**Exercise requirements**
Update the records from the beginning through the line containing "pyautogui.click(x=88, y=651)" by changing "trash icon" to "bin icon", keeping everything else unchanged.

___ Records for this exercise ___

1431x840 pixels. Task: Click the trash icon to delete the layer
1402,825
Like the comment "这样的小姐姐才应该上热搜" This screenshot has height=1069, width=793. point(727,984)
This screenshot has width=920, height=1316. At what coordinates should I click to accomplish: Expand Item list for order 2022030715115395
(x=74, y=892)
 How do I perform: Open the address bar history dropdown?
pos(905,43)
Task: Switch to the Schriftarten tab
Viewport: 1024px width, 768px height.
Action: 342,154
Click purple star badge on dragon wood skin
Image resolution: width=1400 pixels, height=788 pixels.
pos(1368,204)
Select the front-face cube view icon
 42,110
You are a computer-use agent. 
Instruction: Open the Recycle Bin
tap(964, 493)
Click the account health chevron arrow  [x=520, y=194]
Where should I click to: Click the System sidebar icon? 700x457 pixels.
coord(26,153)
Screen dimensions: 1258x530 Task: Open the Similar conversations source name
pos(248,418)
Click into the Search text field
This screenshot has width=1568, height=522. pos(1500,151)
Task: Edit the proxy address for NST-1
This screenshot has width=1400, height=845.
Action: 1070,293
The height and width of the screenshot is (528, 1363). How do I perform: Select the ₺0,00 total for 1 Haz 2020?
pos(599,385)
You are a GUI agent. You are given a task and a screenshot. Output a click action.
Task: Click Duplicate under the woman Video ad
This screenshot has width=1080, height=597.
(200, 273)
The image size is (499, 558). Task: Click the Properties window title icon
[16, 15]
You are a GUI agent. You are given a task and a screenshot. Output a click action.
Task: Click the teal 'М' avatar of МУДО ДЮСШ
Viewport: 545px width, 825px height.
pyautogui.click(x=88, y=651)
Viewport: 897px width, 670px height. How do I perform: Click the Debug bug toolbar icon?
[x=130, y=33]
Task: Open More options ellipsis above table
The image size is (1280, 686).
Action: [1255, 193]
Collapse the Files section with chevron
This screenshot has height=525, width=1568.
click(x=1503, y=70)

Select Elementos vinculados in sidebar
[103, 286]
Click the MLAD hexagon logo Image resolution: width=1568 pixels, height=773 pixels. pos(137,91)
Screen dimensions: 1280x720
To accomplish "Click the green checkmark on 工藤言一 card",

___

**Expected answer**
1431x840 pixels. Task: Click the bin icon to delete the layer
1402,825
Like the comment "这样的小姐姐才应该上热搜" This screenshot has height=1069, width=793. point(727,984)
This screenshot has width=920, height=1316. At what coordinates should I click to accomplish: Expand Item list for order 2022030715115395
(x=74, y=892)
 How do I perform: Open the address bar history dropdown?
pos(905,43)
Task: Switch to the Schriftarten tab
Viewport: 1024px width, 768px height.
Action: 342,154
Click purple star badge on dragon wood skin
Image resolution: width=1400 pixels, height=788 pixels.
pos(1368,204)
Select the front-face cube view icon
 42,110
You are a computer-use agent. 
Instruction: Open the Recycle Bin
tap(964, 493)
Click the account health chevron arrow  [x=520, y=194]
Where should I click to: Click the System sidebar icon? 700x457 pixels.
coord(26,153)
Screen dimensions: 1258x530 Task: Open the Similar conversations source name
pos(248,418)
Click into the Search text field
This screenshot has width=1568, height=522. pos(1500,151)
Task: Edit the proxy address for NST-1
This screenshot has width=1400, height=845.
Action: 1070,293
The height and width of the screenshot is (528, 1363). How do I perform: Select the ₺0,00 total for 1 Haz 2020?
pos(599,385)
You are a GUI agent. You are given a task and a screenshot. Output a click action.
Task: Click Duplicate under the woman Video ad
This screenshot has width=1080, height=597.
(200, 273)
The image size is (499, 558). Task: Click the Properties window title icon
[16, 15]
You are a GUI agent. You are given a task and a screenshot. Output a click action.
Task: Click the teal 'М' avatar of МУДО ДЮСШ
Viewport: 545px width, 825px height.
pyautogui.click(x=88, y=651)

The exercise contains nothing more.